INFORMATION ->
---------------
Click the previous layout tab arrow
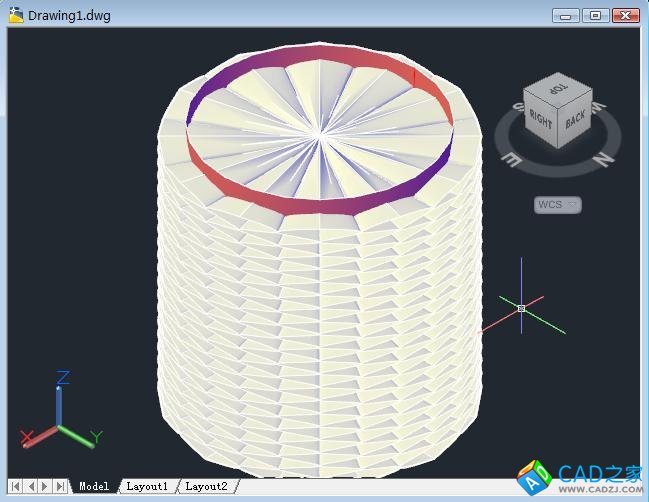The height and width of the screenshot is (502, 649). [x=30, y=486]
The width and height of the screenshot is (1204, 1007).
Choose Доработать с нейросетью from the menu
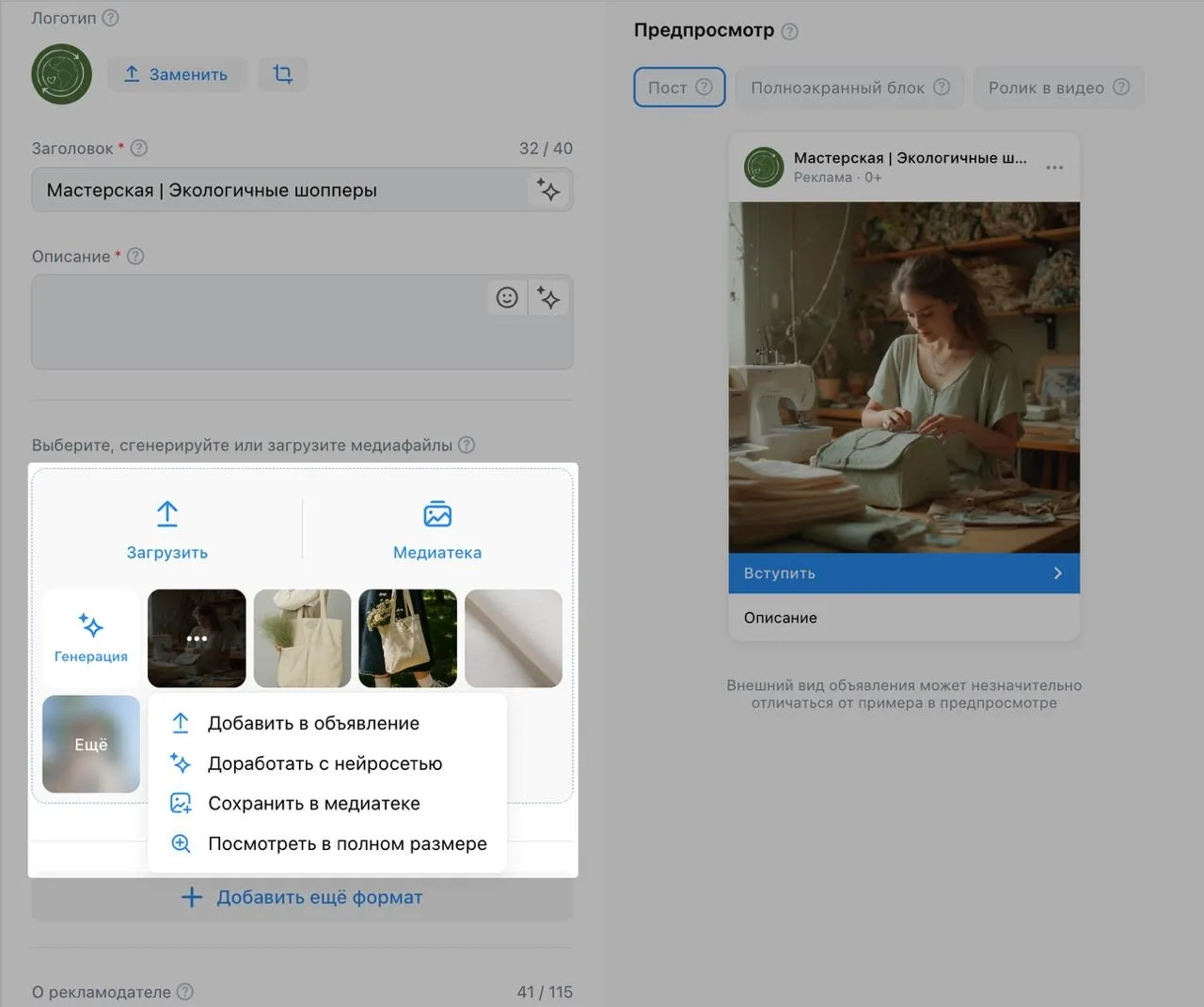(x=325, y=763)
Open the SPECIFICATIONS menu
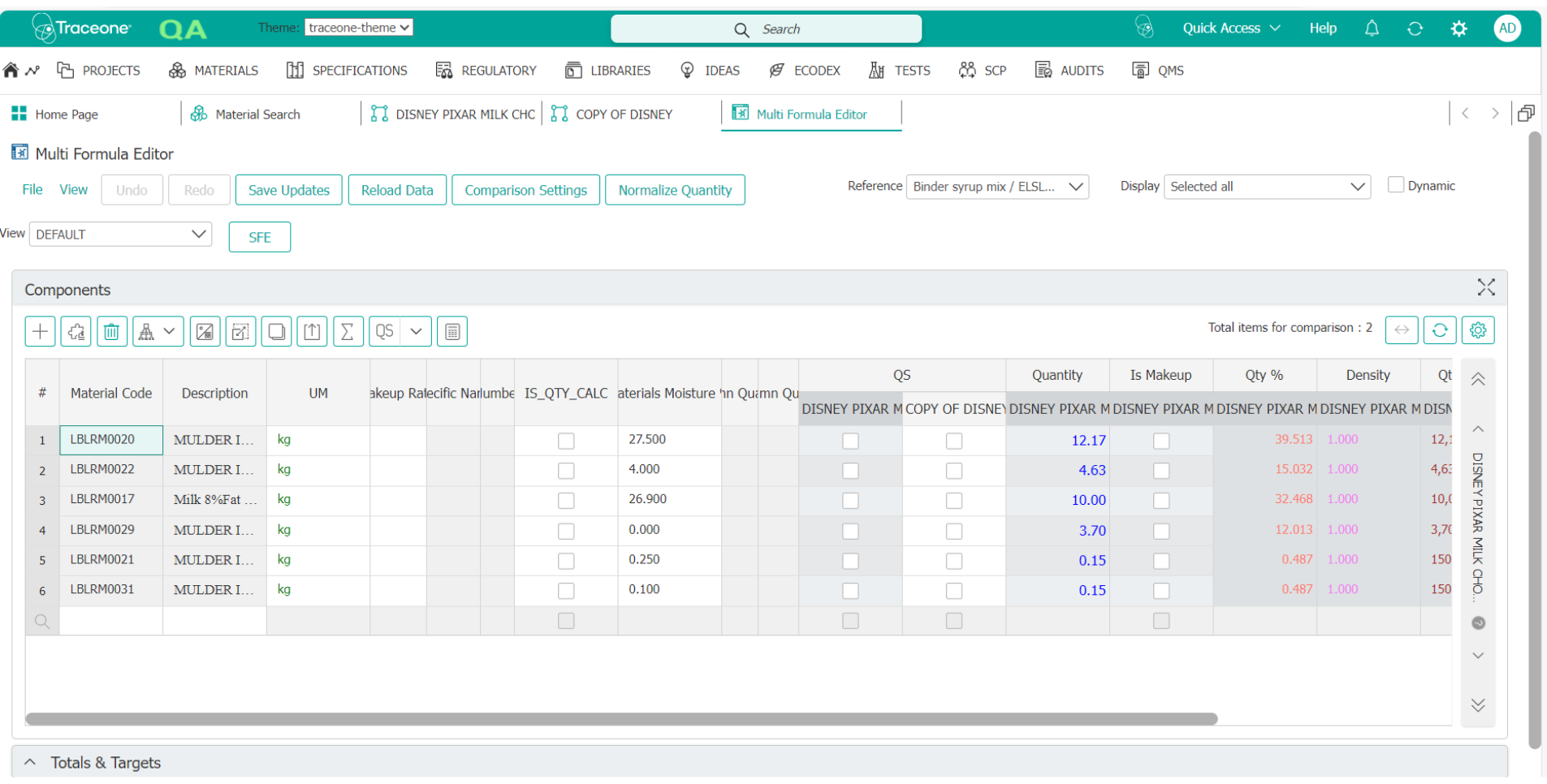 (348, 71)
---------------
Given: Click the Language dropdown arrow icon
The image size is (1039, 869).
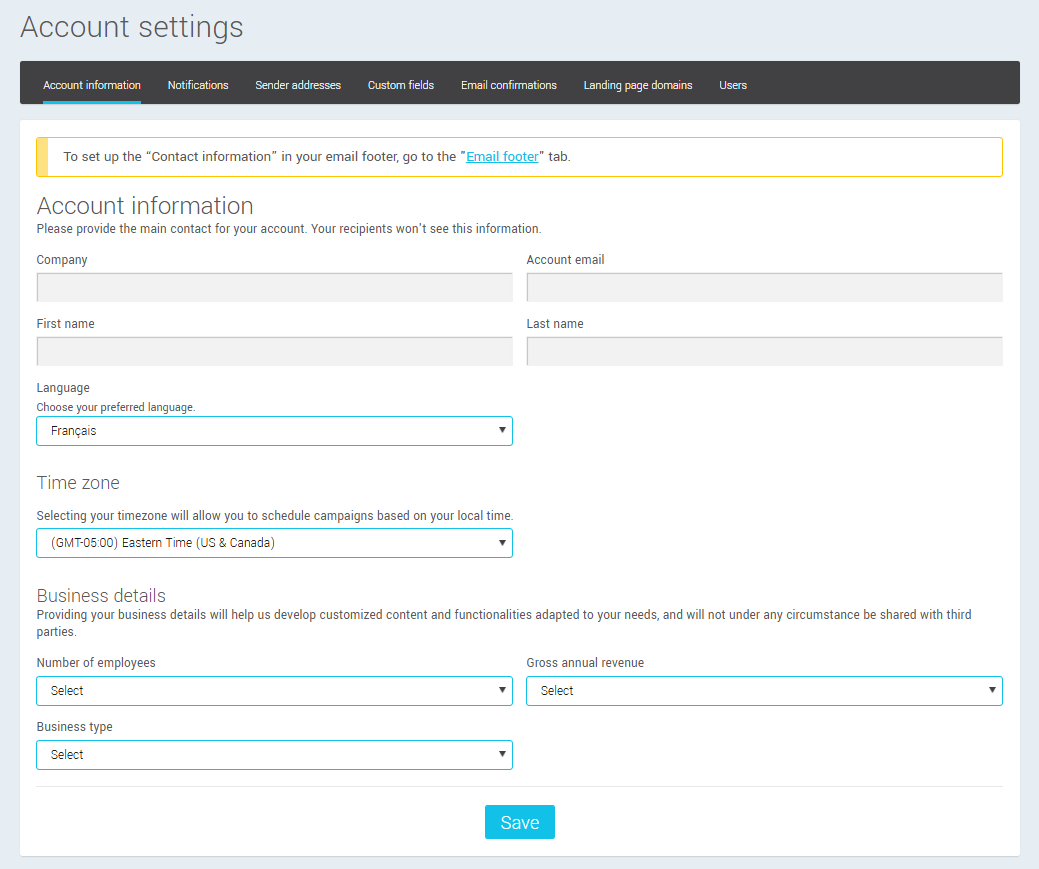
---------------
THE PROBLEM -> Retype word for word everything in the listing above from the line that holds "Given: Click the Language dropdown arrow icon" down to the line that holds "The image size is (1039, 869).". Keep both end lines and leave out the rest.

OUTPUT BELOW ->
Given: Click the Language dropdown arrow icon
The image size is (1039, 869).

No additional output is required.